REVERB-2MIX

A package of tools for creating and using REVERB-2MIX dataset

Short description of the REVERB-2MIX dataset

REVERB-2MIX [1] is a dataset composed of a set of noisy reverberant speech mixtures. It is provided as a tool for evaluating speech enhancement techniques in adverse environments. To enable realistic evaluation, the dataset partly contains real recordings, for which utterances uttered by humans were recorded in noisy reverberant rooms separately, and afterwards mixed on computer. To increase diversity of recording conditions, it also contains simulated recordings, which were generated by combining various measured room impulse responses, noise recordings, and clean speech recordings. In addition, as evaluation metrics, not only signal distortion measures, but also automatic speech recognition baseline systems are available for the dataset, and thus a wide range of evaluations can be performed.

Specification of the REVERB-2MIX dataset

The REVERB-2MIX dataset was created using the REVERB Challenge dataset (https://reverb2014.dereverberation.com/) [2]. Each utterance in the REVERB Challenge dataset contains a single reverberant speech signal with moderate stationary diffuse noise.
To generate noisy reverberant speech mixtures for REVERB-2MIX, two utterances extracted from the REVERB Challenge dataset were mixed, one from its development set (Dev set) and the other from its evaluation set (Eval set). Because signal levels were not modified at the mixing, power ratios of the signals in mixtures vary dependent on their original signal levels.
Each pair of utterances in each mixture were selected so that they were recorded in the same room, by the same microphone array, and under the same condition (near or far, RealData or SimData). We categorize the utterances in REVERB-2MIX based on the original categories of the data in the REVERB challenge dataset as follows:
- RealData
  - room1, near
  - room1, far
- SimuData
  - room1, near
  - room1, far
  - room2, near
  - room2, far
  - room3, near
  - room3, far
A unique characteristic of REVERB-2MIX is that evaluation of enhanced signals is supposed to be performed based only on one of two utterances included in each speech mixture that corresponds to the REVERB Challenge Eval set. This evaluation scheme allows us to use speech enhancement evaluation tools provided for the REVERB Challenge Eval set also for REVERB-2MIX. For enabling this scheme, the number of mixtures in REVERB-2MIX was set at the same as that of the utterances in the REVERB Eval set, and all the utterances in the REVERB Eval set were included in either one of the mixtures in REVERB-2MIX. Furthermore, the length of each mixture in REVERB-2MIX was set at the same as that of the corresponding original utterance in the REVERB Eval set, and the utterance from the Dev set was trimmed or zero-padded at its end to be the same length as that of the Eval set.
The evaluation flow could be as follows:
1. Estimate two source signals included in each mixture
2. Select a signal to be evaluated from the two estimated source signals based, for example, on correlation between the estimated signals and the original signal in the REVERB Eval set
3. Evaluate the selected signal using the evaluation tools
A sample matlab code to select an enhanced signal that corresponds to the original signal in the REVERB Eval set is also included in this tool package. Please also check "How to access data in each category" in this README.
The evaluation tools include signal distortion metrics provided for the challenge, such as cepstral distortion and frequency-weighted segmental signal-to-noise ratio, and baseline automatic speech recognition system developed by Kaldi. Please check the REVERB Challenge web site for the detail.

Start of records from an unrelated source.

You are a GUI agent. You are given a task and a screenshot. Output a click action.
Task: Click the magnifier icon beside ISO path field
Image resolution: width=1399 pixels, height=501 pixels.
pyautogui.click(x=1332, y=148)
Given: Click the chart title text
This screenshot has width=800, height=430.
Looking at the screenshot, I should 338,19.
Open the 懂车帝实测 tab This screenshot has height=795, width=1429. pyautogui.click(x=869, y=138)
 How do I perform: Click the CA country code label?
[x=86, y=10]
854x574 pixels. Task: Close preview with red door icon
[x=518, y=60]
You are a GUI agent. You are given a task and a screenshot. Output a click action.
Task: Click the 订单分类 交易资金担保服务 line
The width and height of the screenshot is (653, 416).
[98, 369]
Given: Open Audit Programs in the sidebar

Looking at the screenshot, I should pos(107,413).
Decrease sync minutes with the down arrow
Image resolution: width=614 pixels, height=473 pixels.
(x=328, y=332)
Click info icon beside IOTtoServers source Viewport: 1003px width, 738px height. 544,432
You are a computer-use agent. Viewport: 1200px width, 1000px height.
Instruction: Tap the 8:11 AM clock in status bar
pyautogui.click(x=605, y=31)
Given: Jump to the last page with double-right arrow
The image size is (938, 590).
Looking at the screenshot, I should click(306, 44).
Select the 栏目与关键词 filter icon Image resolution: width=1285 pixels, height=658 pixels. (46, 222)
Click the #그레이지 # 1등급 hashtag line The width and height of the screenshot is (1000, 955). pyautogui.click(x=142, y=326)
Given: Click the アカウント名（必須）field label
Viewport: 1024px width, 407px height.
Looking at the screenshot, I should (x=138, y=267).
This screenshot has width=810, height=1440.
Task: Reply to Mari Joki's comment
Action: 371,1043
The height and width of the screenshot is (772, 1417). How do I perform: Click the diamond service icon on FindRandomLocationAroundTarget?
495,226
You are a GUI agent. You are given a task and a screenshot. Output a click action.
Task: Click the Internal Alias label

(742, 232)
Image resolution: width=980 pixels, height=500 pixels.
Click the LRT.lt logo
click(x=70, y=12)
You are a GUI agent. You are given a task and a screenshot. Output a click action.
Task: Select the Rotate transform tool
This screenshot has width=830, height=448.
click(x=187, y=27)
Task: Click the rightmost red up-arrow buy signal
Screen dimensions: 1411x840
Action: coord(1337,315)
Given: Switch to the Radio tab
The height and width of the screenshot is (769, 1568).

How to install the REVERB-2MIX dataset

First, install the REVERB Challenge dataset according to the guideline at https://reverb2014.dereverberation.com/download.html.
Run CreateREVERB2MIX.m on matlab interpretor (ver. 2008b or newer), for example, by

>> WSJ_dir = 'path_to_WSJCAM0_dataset_dir';
>> REVERB_dir = 'path_to_REVERB_Challenge_dataset_dir';
>> CreateREVERB2MIX(WSJ_dir, REVERB_dir);

where WSJ_dir is a path to your WSJCAM0 dataset [3] directory, and REVERB_dir is a path to your REVERB Challenge dataset directory.
Then, the REVERB-2MIX dataset is created under './REVERB_2MIX/' directory.

How to access data in each category

Access to mixtures

You can find a set of scp files named as <name_of_data_category>.scp in './REVERB_2MIX/scps/' directory. Each scp file contains pathes to wav files included in each data category. <name_of_data_category> can be one of the following:

- RealData_et_for_8ch_near_room1_wav 
- RealData_et_for_8ch_far_room1_wav
- SimData_et_for_8ch_near_room1_wav
- SimData_et_for_8ch_far_room1_wav
- SimData_et_for_8ch_near_room2_wav
- SimData_et_for_8ch_far_room2_wav
- SimData_et_for_8ch_near_room3_wav
- SimData_et_for_8ch_far_room3_wav

Each line in each scp file contains a pair of label and path to a wav file. As an example, a line can be:

room1_far_AMI_WSJ21-Array2-2_T21c020y MC_WSJ_AV_Eval/audio/stat/T21/array2/5k/AMI_WSA21-Array2-2_T21c020y.wav

The first item is the label and the second item is the relative path from './REVERB_2MIX/' directory to the wav file. Each wav file contains 8ch audio signals sampled at 16 kHz.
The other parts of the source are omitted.